Había dos clientes frente al mostrador, cerrando el trato de ciertos servicios de taxidermia. Cuando se fueron, el señor Couture sonrió a Ginny y le preguntó en qué podía ayudarle, y aparte de eso ¿qué tal le iba a su padre en el sur, en Florida?
Ella le mostró la navaja, dentro de una bolsa de plástico.
—La verdad —dijo—, esperaba que usted pudiera ayudarme. La encontré en el bosque, en la montaña, y pensé que quizás podría saber de quién es para devolvérsela.
Él cogió la bolsa y admiró la navaja. Medía 18 centímetros de largo con la peligrosa hoja serrada doblada en el interior del mango, y más de 33 centímetros extendida. El mango había sido labrado utilizando un cuerno de animal de color marfil, y grabado al aguafuerte en negro con la imagen de unos faisanes en el borde de un estanque.
—Es una maravilla —comentó él—. Es un bonito gesto por tu parte que se la devuelvas a su propietario.
—Me imagino que probablemente significará mucho para él. ¿Fue comprada aquí?
—No recientemente, pero quizás el año pasado. Solía fabricarlas un artesano de Becket.
—¿Y ésta es la única tienda a la que se las suministraba?
—No. Creo que las vendía en todo el este de Springfield.
—¿Hay alguna forma de averiguar quién compró precisamente esta navaja? Bueno, suponiendo que la comprara aquí.
Él se encogió de hombros.
—Todas se fabricaban por encargo. Podría consultarlo, si no te importa esperar.
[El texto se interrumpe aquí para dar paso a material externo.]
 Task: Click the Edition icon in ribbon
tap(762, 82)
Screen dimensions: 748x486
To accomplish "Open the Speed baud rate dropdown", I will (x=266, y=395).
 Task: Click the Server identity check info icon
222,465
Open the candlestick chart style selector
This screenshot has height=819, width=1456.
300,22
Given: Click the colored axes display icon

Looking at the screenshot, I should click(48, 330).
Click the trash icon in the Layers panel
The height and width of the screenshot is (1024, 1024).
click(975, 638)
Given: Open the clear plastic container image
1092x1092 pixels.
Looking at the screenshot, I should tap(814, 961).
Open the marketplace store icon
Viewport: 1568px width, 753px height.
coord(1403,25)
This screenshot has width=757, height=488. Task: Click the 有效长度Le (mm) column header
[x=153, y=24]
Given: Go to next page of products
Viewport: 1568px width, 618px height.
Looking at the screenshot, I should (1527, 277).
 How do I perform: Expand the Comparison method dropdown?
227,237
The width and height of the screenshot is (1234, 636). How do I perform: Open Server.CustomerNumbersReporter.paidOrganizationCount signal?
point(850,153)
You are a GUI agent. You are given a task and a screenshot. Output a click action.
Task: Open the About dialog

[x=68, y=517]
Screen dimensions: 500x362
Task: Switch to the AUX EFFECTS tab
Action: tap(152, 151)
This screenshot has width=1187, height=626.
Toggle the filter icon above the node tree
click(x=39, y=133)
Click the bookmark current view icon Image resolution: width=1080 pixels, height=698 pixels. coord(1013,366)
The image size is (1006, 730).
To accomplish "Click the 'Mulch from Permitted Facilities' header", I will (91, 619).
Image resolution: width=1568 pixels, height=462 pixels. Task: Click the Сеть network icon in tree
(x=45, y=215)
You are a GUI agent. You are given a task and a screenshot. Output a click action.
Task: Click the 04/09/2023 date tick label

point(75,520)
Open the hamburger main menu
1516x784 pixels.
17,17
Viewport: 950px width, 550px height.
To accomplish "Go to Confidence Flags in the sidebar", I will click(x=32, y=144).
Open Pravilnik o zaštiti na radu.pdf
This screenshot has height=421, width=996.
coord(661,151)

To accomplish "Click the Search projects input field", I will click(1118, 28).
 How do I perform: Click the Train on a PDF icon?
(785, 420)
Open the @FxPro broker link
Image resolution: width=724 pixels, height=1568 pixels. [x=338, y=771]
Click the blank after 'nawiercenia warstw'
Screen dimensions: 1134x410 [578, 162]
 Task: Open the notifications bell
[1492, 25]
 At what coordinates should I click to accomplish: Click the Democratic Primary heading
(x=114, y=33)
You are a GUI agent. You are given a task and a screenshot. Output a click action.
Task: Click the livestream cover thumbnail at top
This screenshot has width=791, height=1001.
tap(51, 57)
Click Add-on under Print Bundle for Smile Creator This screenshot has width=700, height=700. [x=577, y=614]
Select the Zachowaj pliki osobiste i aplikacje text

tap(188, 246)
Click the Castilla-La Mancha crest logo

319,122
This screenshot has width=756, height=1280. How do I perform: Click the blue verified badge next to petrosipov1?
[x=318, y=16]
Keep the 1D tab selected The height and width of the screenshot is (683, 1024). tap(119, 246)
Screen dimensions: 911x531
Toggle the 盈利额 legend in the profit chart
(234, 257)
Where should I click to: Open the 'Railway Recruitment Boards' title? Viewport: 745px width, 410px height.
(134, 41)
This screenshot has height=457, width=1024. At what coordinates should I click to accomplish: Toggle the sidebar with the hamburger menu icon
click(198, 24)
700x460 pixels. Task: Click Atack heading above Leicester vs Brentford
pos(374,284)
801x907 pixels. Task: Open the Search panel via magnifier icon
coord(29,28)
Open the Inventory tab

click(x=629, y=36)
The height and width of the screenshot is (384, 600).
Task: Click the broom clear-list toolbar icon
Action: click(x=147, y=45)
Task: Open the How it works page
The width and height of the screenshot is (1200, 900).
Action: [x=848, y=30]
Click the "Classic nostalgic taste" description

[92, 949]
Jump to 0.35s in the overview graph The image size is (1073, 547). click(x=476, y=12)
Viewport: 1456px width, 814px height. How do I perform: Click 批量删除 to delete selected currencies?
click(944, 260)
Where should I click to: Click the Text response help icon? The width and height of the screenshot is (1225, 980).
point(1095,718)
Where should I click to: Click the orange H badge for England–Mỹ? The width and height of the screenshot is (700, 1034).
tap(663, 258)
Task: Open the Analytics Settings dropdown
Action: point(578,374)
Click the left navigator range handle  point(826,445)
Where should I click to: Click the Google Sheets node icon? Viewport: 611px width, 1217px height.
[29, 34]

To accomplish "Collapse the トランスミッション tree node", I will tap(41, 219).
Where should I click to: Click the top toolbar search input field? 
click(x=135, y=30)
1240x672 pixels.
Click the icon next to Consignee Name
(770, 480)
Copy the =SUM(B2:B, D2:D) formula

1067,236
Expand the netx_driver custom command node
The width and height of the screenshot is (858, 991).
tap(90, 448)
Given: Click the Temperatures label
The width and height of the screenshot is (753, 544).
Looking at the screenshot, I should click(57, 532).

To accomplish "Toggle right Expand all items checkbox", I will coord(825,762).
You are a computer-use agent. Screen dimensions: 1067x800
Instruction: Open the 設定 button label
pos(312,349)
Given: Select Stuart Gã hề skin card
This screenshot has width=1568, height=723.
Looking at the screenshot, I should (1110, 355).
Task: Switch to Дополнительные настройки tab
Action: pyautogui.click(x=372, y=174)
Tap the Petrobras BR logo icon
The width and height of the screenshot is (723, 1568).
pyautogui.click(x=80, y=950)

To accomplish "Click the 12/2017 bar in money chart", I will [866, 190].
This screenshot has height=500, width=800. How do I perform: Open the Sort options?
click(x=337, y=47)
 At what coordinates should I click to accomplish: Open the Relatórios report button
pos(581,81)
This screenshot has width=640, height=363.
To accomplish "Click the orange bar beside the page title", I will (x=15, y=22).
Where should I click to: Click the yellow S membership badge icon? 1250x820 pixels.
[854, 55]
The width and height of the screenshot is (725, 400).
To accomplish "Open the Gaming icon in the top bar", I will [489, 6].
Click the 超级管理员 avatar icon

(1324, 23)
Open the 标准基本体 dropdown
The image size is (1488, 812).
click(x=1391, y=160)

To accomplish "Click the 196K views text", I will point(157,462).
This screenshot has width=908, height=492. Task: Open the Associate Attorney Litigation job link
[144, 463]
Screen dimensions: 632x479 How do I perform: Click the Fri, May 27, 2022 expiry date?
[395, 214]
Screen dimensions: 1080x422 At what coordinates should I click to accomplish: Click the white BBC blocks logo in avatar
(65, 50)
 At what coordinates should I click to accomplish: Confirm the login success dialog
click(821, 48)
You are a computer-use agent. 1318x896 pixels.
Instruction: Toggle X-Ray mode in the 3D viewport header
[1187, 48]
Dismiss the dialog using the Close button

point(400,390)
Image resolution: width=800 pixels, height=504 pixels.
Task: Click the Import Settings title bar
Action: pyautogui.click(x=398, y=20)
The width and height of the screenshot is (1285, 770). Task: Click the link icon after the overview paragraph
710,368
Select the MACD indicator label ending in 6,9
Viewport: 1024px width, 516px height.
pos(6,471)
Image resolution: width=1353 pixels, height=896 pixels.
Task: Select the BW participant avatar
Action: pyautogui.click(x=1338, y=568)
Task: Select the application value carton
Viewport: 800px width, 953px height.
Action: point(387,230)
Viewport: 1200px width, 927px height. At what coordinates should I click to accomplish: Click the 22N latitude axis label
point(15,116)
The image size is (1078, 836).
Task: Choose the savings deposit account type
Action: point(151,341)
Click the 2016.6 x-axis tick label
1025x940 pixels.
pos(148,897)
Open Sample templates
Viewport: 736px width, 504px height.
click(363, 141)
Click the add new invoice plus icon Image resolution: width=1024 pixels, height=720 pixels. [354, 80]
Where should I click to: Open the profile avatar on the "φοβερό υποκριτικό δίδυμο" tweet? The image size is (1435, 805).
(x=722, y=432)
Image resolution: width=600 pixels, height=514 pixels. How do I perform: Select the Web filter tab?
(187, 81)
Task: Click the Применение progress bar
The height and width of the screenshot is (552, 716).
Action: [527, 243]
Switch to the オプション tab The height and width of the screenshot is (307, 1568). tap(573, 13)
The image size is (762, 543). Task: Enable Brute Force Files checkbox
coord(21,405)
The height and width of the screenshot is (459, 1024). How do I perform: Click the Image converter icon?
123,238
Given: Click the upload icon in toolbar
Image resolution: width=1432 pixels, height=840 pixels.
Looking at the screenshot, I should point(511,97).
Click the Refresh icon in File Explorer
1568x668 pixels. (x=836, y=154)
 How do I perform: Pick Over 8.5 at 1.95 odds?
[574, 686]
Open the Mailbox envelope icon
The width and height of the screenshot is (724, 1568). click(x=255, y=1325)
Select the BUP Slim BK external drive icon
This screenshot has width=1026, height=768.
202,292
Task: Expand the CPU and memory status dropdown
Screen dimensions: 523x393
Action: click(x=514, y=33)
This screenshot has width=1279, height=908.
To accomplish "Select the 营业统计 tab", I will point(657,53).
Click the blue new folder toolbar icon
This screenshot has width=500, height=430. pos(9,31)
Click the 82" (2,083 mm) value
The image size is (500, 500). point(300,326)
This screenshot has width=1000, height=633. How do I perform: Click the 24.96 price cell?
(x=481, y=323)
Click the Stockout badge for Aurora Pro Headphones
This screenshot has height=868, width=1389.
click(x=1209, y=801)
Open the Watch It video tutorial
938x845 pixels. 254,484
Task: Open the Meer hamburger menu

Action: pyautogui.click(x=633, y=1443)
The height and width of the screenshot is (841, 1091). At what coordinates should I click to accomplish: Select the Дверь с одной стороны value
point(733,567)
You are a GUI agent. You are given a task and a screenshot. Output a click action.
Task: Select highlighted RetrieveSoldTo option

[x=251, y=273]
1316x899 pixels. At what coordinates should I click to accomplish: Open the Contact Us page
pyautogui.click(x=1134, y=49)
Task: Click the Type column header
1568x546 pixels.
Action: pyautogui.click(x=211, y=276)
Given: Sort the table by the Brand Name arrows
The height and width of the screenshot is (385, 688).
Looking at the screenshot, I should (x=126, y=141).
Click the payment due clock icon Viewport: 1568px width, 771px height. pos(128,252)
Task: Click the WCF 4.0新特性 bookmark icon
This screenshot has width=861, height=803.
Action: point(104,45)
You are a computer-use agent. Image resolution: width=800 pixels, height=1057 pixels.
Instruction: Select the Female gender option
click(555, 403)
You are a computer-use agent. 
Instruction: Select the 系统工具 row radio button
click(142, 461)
Ella dijo que no le importaba; el hombre se fue a la trastienda y apareció con una caja archivero de plástico y rebuscó en ella hasta que encontró la carpeta adecuada.
—Toe Preminger.
—¿Ése es quien compró la navaja?
—No. Ése es el artesano que la hizo. —Abrió la carpeta y repasó un montón de papeles amarillos, hojas de pedido impresas de antemano que habían sido rellenadas a mano.
—Mmm… déjame ver. Por lo visto sólo vendimos una con faisanes. La mayoría de la gente eligió los ciervos o las truchas. Aunque nunca acabé de entender por qué se necesita una navaja como ésta para destripar un pez. O tal vez simplemente les gustara el grabado. La de las truchas que saltaban del estanque era realmente bonita. Vale… ya lo tengo. —Extrajo un folio del montón—. La compró Josie Pecor. Como regalo de Navidad para su hijo.
—¿Se refiere a Steve Pecor, el que vive en River Street?
Él sacudió la cabeza.
—Ella no es su madre. Y, de todas formas, Steve no caza. Desde que tuvo un accidente de moto, apenas puede cruzar la calle. Era para su hermanastro Lance.
—¿Un chico fornido, de aproximadamente un metro noventa de estatura y más de cien kilos de peso? ¿Con barba espesa?
—¿Lo conoces?
—No personalmente —contestó Ginny—. Pero creo que presencié cuando se le cayó.